I was a voter in my city, Dhaka, the capital of Bangladesh, within City Corporation. It was a urban area, not a rural one, so I had to get my voter Identification card changed as well. Then, I had to appeal to the election commission of the president of the US then, which at that time was Obama. Through that appeal, I would make it clear that I am a candidate. Without a local election taking place, if I had to contest in this one, I had to be a voter of the area, which was Falgun Kara. Having a voter ID card and a registration number was crucial to contest. Without it, contesting in the election was not possible. All that took a toll on me.

That was village politics. If I would get any more complicated than this, it would easily fill ten books, and even then it would have been difficult to explain. The long and short of it is that village politics is a thing of extremes. It is either really good, or something really ugly. The thing about village politics is that misinterpretations happen en masse. People are closely knit together in villages, and if one misinterprets your views, chances are that others notice and think about the exact same thing.

As many people there are in cities, the people are so different that division does not stand out. In one way or another, all differences blend in together. In rural areas, such as in my village, there is often a uniform thinking. You will hardly find too many people different than others in villages and rural areas. So when I said something that they could misinterpret as something else, such as to not prioritize building a mosque, but to prioritize building education centers, the people could easily call me blasphemous. Like I said, village politics was a thing of extremes.

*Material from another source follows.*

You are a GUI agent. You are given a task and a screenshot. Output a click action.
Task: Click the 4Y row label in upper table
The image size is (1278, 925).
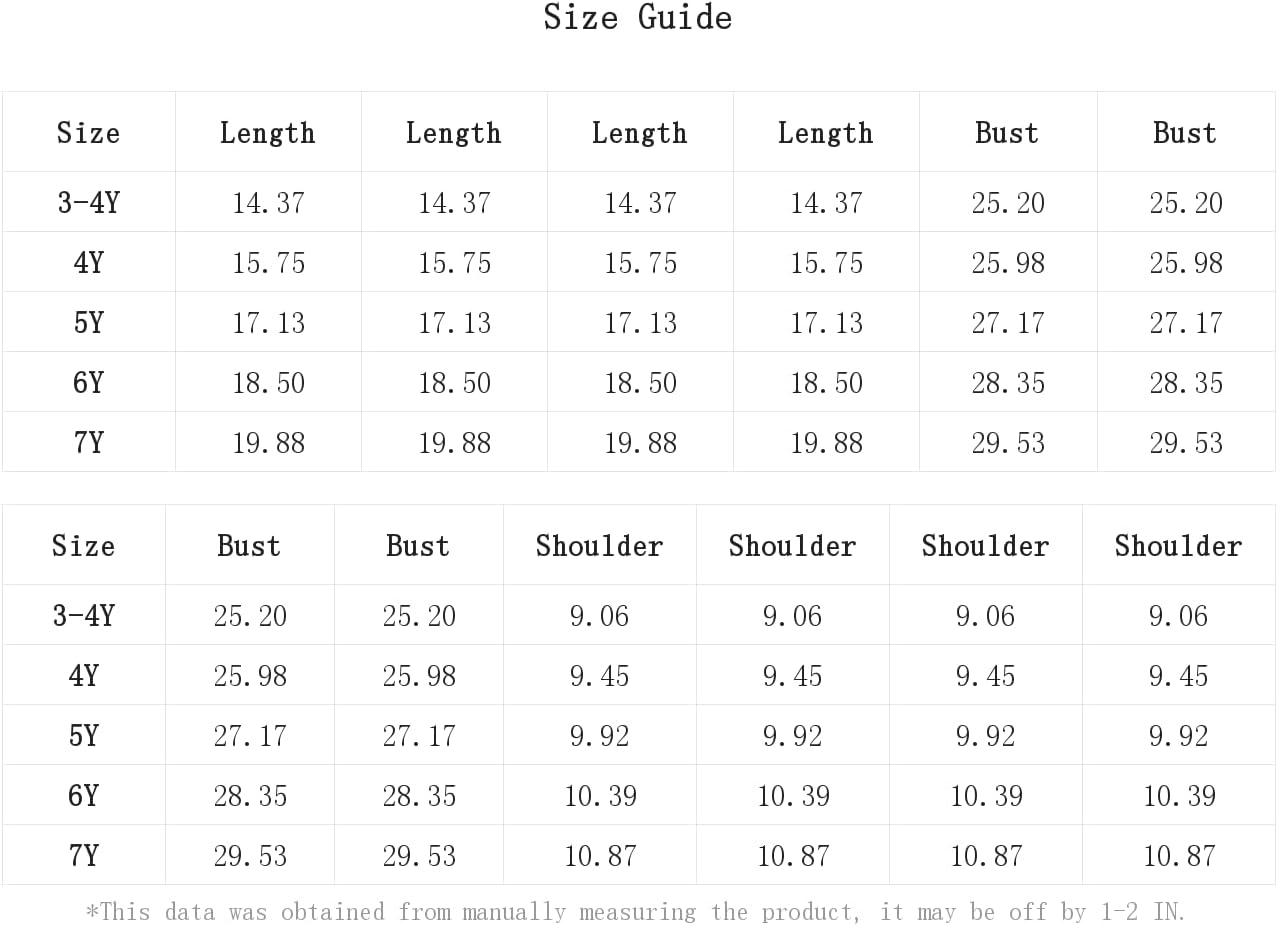tap(88, 263)
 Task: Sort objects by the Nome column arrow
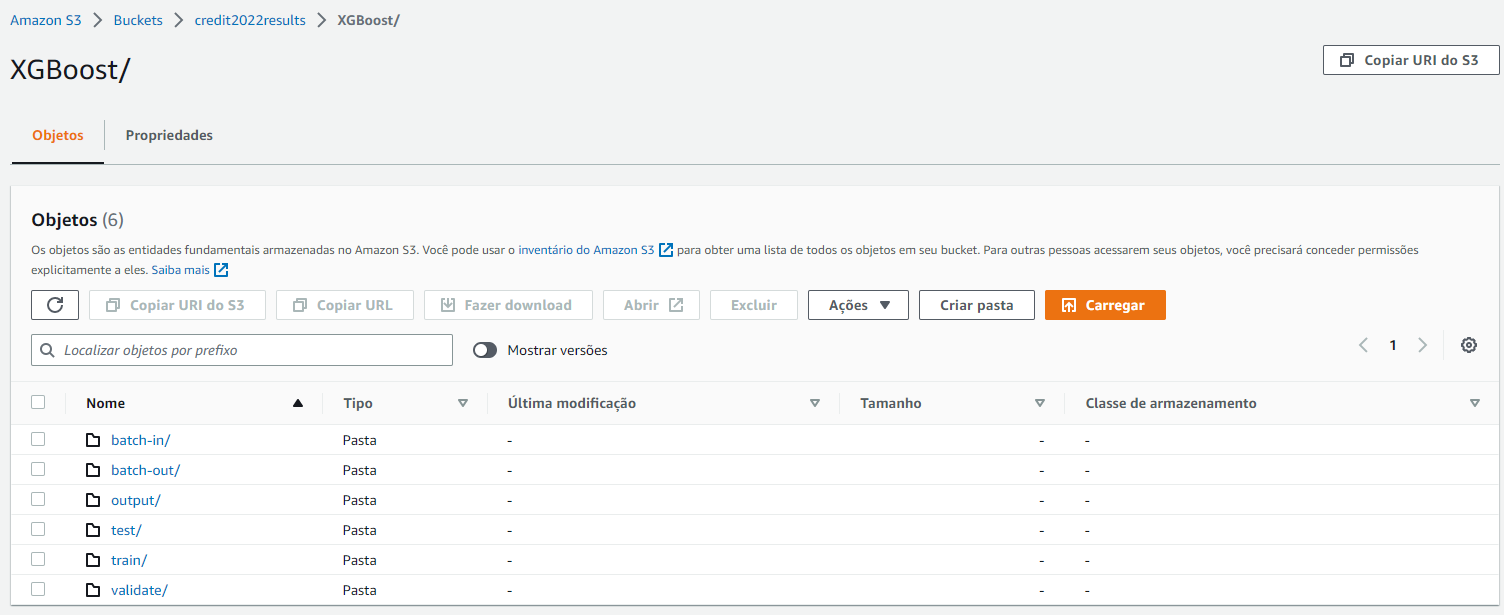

So, I had to be smart about it. I told them not to build a mosque for five hundred people when only a few dozen could attend, but I also said to put the resources into teaching the children the Holy Book. That way, there would always be something gained. There was one village with almost no electricity, and where it was, it might as well not have been. One particular homeowner had his transmitter stolen, and despite filing a report with the police and inquiring multiple times about when it will be fixed, there was no progress made there for quite a while.

Golam Rabbani Nayan  Bangalee

So I had to step in and pay out of pocket to get a new transmitter so that the homeowner would have electricity, and would not have to live out his nights in the dark. It was like that just about everywhere. I formed a united trust unit that would help with things such as that, ignorance and delays from the government in that village, and help with the rest. I thought that so much development and focus was given to urban areas and none in rural areas, and I wanted to do so much more there. There were disabled people I could help, senior citizens I could provide for, and others as well. There were hardly any children there, just about all of them had gone to the city, but there were still quite a lot of vulnerable people in that village. I divided my work for all of them. I had to help them separately. Some were suffering more than others, but the suffering was there. Most could hardly afford much, and had no jobs. Those disabled were worse off. So, I started small. Tasks to help those people earn a bit of money to feed themselves.

My politics took a side step there, and the focus was on social work. When it came to help people, organize events and initiate projects with my National Youth Forum of Bangladesh, I did not include politicians there. But, of course, politics was still a focus of mine. I wanted to make sure that the difficulty I faced in running for office would not be faced by others again. The rule of law had to change here. Politics was no less of a puzzle. Corruption was running rampant. Everyone was made a voter, even those that would be deceased. There were quite a few changes to be made there. Politics was still a maze for me, rural village or capital city.

I had to get Anwar Chaudhary from the High Commission of the United Kingdom involved, who supported the National Youth Forum of Bangladesh and its projects. One day, he came to the NYFB and told us that we had to talk to the Election Commission, and so I talked with two Chief Election Commissioners there, who helped us organize voter awareness. My intention was not just for Falgun Kara, but for just about any rural area surrounding Falgun Kara I could reach. I wanted a neural election, free of fear and corruption, which was far from the norm at that point. The people in power there would feed off the people through these elections.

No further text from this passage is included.